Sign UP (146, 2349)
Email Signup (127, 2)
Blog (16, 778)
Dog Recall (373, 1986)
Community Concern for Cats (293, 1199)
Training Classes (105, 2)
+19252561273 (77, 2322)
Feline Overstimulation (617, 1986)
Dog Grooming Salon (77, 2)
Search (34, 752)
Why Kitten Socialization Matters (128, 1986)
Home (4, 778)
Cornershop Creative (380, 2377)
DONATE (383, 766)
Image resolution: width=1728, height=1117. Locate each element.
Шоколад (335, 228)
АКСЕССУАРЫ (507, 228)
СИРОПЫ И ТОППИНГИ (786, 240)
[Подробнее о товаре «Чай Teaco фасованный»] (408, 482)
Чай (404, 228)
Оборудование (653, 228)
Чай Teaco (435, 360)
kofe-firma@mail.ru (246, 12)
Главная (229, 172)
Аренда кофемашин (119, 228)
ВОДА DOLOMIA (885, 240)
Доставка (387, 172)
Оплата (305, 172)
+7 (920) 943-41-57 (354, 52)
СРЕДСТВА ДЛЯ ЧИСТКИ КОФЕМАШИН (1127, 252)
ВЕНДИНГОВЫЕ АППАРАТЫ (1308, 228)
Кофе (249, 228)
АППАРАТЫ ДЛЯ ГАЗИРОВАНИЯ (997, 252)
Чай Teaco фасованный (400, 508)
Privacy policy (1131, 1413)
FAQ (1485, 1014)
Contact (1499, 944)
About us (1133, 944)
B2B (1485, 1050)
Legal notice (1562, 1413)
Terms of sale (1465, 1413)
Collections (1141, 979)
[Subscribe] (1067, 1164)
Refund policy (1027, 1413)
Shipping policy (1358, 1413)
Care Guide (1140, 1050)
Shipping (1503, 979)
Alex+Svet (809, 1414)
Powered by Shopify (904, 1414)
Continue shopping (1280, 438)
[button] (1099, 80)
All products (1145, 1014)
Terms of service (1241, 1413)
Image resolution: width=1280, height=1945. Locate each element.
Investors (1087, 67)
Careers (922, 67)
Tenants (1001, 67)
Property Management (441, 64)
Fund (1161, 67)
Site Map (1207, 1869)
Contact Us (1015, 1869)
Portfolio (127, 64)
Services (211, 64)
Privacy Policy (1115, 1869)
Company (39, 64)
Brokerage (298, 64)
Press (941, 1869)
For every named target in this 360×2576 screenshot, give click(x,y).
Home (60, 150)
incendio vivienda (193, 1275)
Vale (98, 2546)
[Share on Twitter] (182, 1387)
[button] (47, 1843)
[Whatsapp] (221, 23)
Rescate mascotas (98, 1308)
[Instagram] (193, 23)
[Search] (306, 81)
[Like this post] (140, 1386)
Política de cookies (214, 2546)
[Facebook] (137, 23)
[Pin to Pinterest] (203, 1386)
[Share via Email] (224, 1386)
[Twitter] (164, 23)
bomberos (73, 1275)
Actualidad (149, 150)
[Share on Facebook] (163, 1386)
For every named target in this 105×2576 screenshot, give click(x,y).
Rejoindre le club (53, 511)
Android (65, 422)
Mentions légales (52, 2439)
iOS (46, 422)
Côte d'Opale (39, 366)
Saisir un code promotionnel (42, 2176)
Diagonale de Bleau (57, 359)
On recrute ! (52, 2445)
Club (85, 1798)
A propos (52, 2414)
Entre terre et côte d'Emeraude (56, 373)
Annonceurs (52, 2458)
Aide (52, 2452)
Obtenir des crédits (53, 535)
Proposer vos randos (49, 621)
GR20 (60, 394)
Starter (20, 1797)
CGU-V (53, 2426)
● ● ● ●
Beginning of the records through the line with "[button] (47, 1843)": return that span exactly and stop there.

Sign UP (146, 2349)
Email Signup (127, 2)
Blog (16, 778)
Dog Recall (373, 1986)
Community Concern for Cats (293, 1199)
Training Classes (105, 2)
+19252561273 (77, 2322)
Feline Overstimulation (617, 1986)
Dog Grooming Salon (77, 2)
Search (34, 752)
Why Kitten Socialization Matters (128, 1986)
Home (4, 778)
Cornershop Creative (380, 2377)
DONATE (383, 766)
Image resolution: width=1728, height=1117. Locate each element.
Шоколад (335, 228)
АКСЕССУАРЫ (507, 228)
СИРОПЫ И ТОППИНГИ (786, 240)
[Подробнее о товаре «Чай Teaco фасованный»] (408, 482)
Чай (404, 228)
Оборудование (653, 228)
Чай Teaco (435, 360)
kofe-firma@mail.ru (246, 12)
Главная (229, 172)
Аренда кофемашин (119, 228)
ВОДА DOLOMIA (885, 240)
Доставка (387, 172)
Оплата (305, 172)
+7 (920) 943-41-57 (354, 52)
СРЕДСТВА ДЛЯ ЧИСТКИ КОФЕМАШИН (1127, 252)
ВЕНДИНГОВЫЕ АППАРАТЫ (1308, 228)
Кофе (249, 228)
АППАРАТЫ ДЛЯ ГАЗИРОВАНИЯ (997, 252)
Чай Teaco фасованный (400, 508)
Privacy policy (1131, 1413)
FAQ (1485, 1014)
Contact (1499, 944)
About us (1133, 944)
B2B (1485, 1050)
Legal notice (1562, 1413)
Terms of sale (1465, 1413)
Collections (1141, 979)
[Subscribe] (1067, 1164)
Refund policy (1027, 1413)
Shipping policy (1358, 1413)
Care Guide (1140, 1050)
Shipping (1503, 979)
Alex+Svet (809, 1414)
Powered by Shopify (904, 1414)
Continue shopping (1280, 438)
[button] (1099, 80)
All products (1145, 1014)
Terms of service (1241, 1413)
Image resolution: width=1280, height=1945. Locate each element.
Investors (1087, 67)
Careers (922, 67)
Tenants (1001, 67)
Property Management (441, 64)
Fund (1161, 67)
Site Map (1207, 1869)
Contact Us (1015, 1869)
Portfolio (127, 64)
Services (211, 64)
Privacy Policy (1115, 1869)
Company (39, 64)
Brokerage (298, 64)
Press (941, 1869)
For every named target in this 360×2576 screenshot, give click(x,y).
Home (60, 150)
incendio vivienda (193, 1275)
Vale (98, 2546)
[Share on Twitter] (182, 1387)
[button] (47, 1843)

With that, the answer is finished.